Exercise -
Reproduce the text of each of the entries below word for word, leaving out the pictures.

Dataset entries -
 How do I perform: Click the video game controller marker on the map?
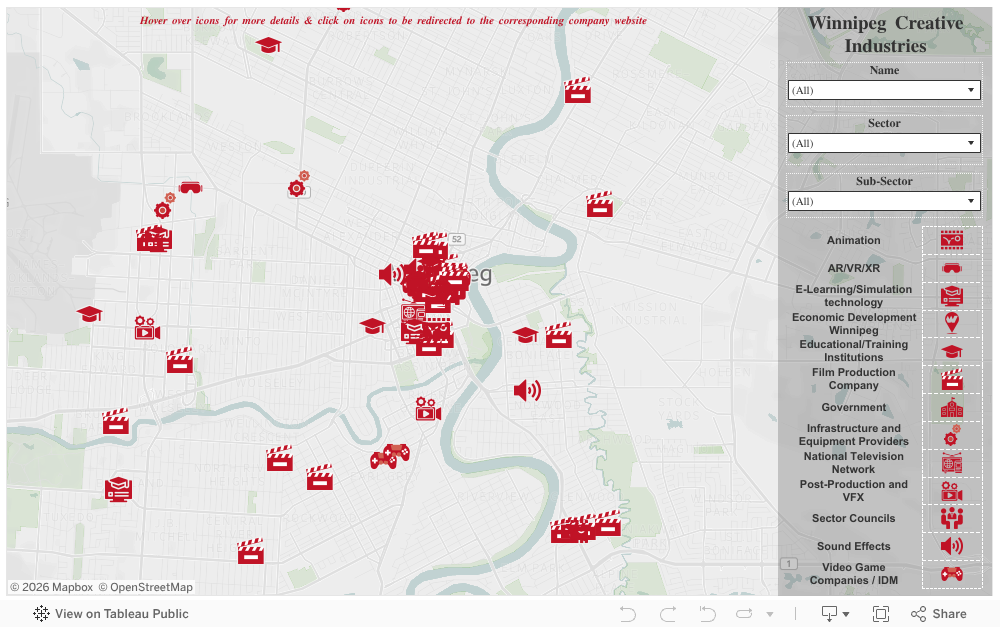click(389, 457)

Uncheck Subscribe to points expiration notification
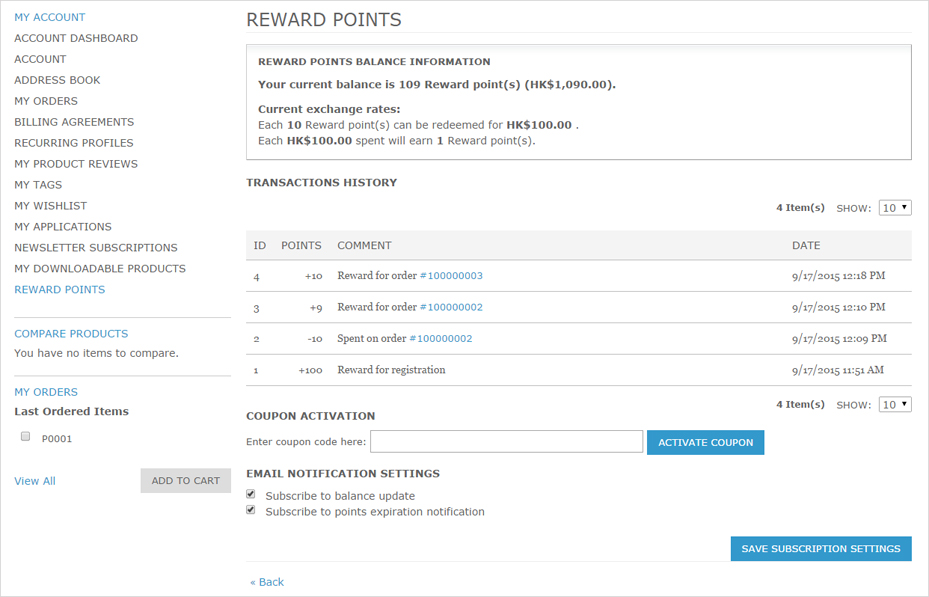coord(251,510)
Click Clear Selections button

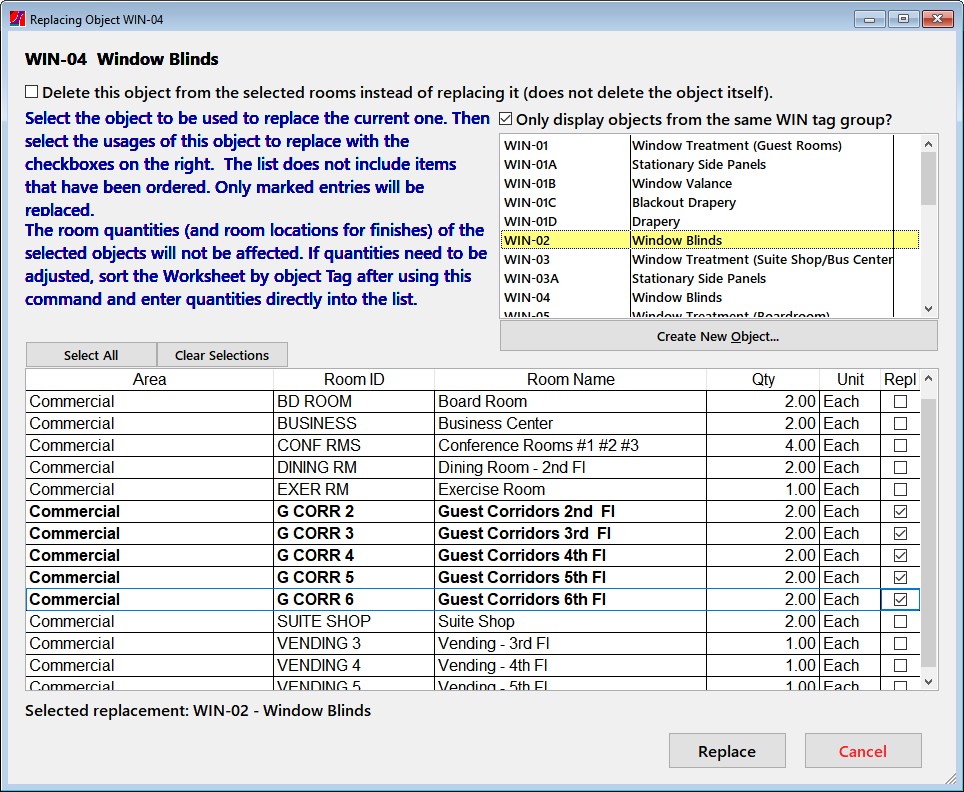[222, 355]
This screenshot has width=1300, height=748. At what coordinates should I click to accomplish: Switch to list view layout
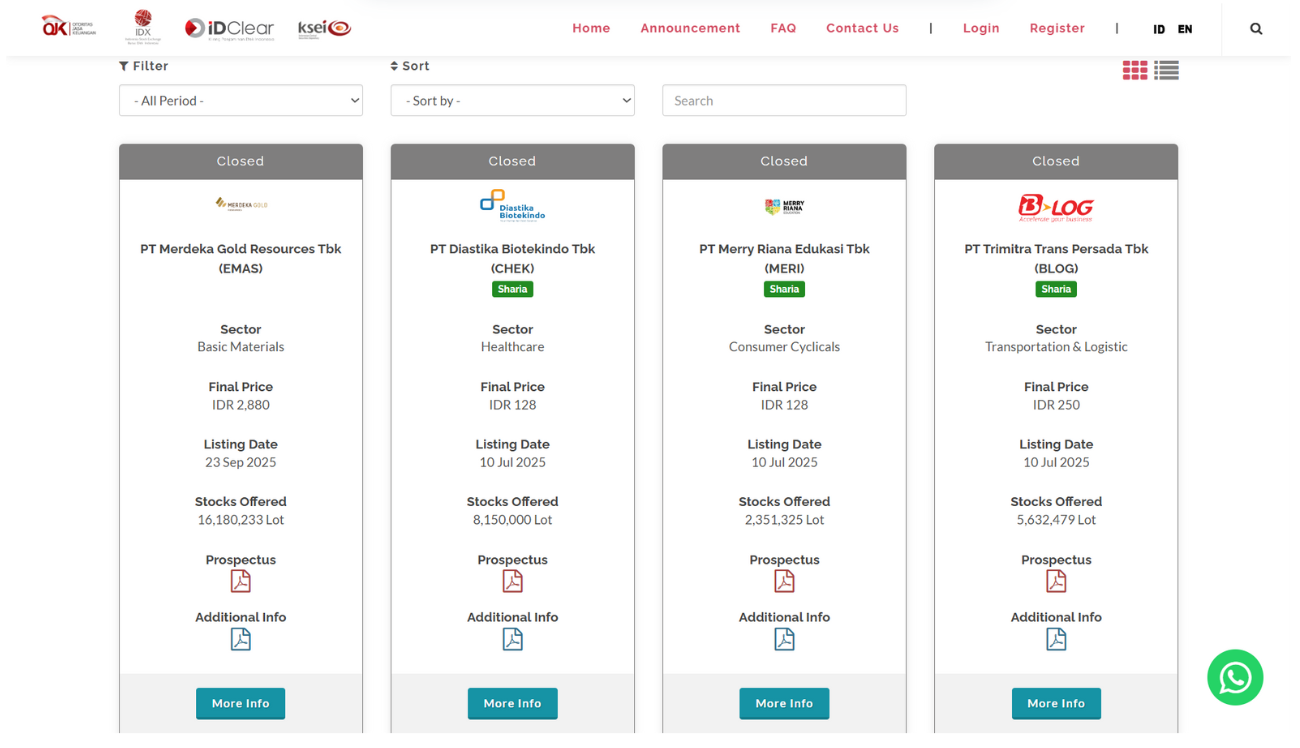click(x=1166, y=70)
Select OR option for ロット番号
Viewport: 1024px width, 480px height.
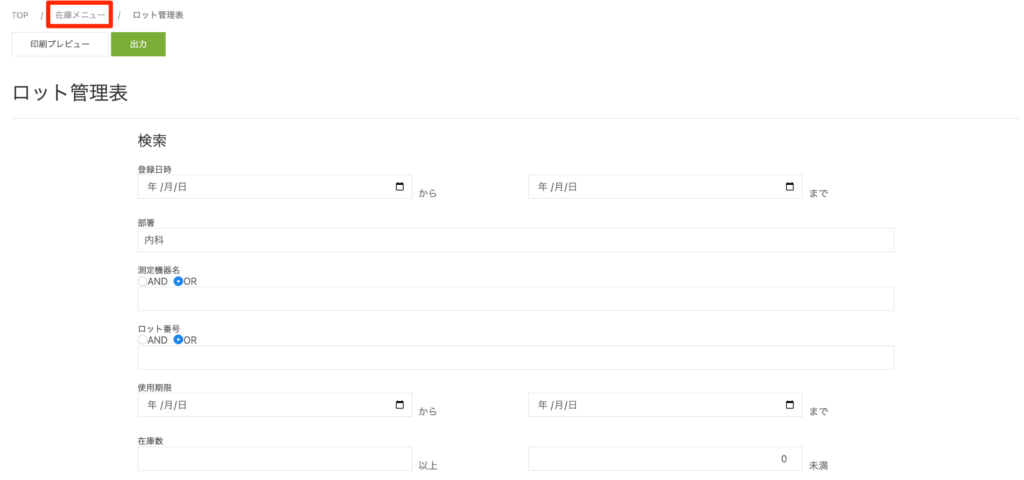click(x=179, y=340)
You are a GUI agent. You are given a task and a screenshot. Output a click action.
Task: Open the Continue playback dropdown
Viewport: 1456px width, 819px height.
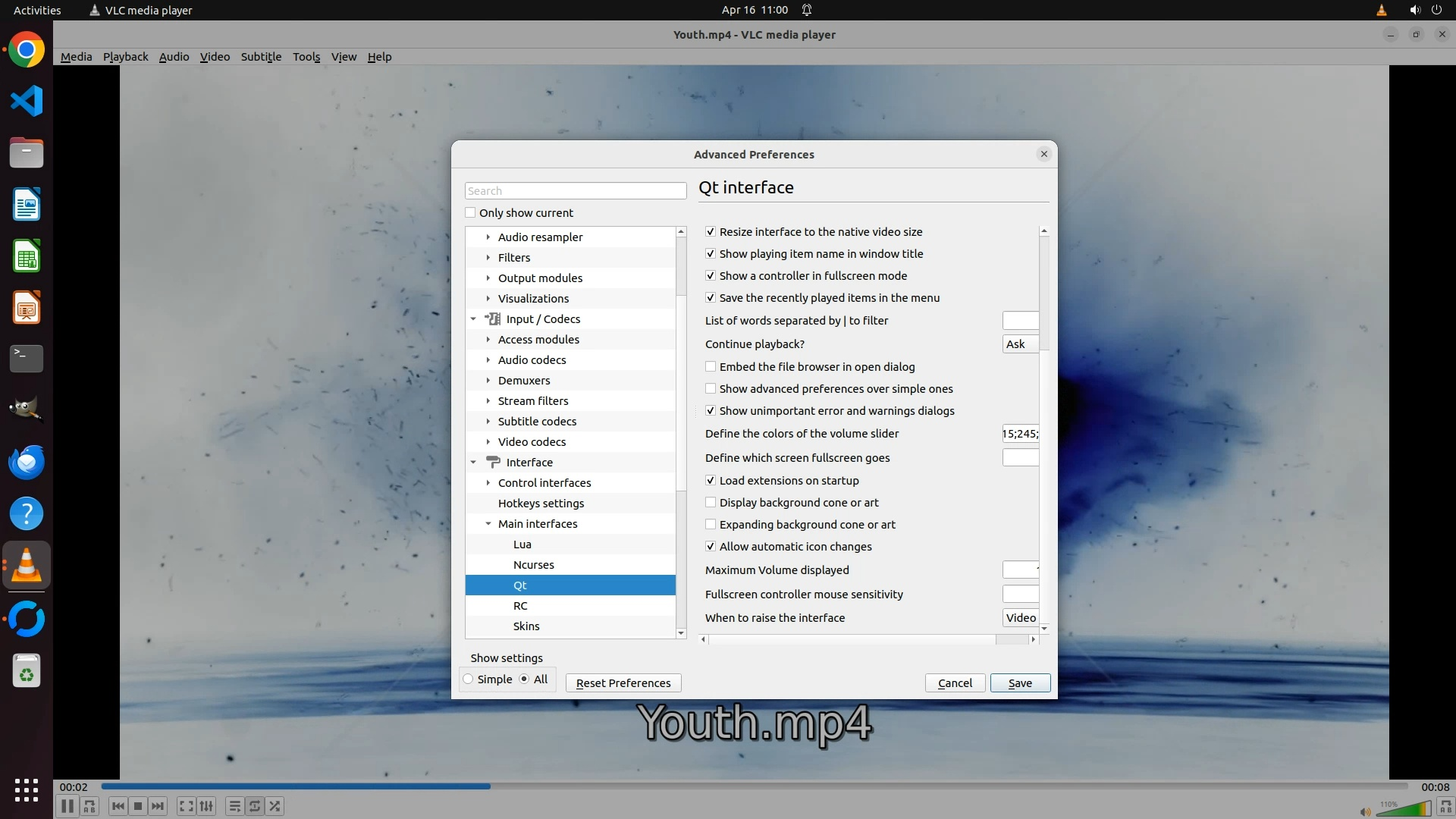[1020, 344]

The result -
 How do I perform: Click the video game controller marker on the map?
click(389, 457)

Uncheck Subscribe to points expiration notification
coord(251,510)
Click Clear Selections button

[222, 355]
This screenshot has width=1300, height=748. At what coordinates should I click to accomplish: Switch to list view layout
click(x=1166, y=70)
Select OR option for ロット番号
Viewport: 1024px width, 480px height.
click(x=179, y=340)
You are a GUI agent. You are given a task and a screenshot. Output a click action.
Task: Open the Continue playback dropdown
Viewport: 1456px width, 819px height.
[1020, 344]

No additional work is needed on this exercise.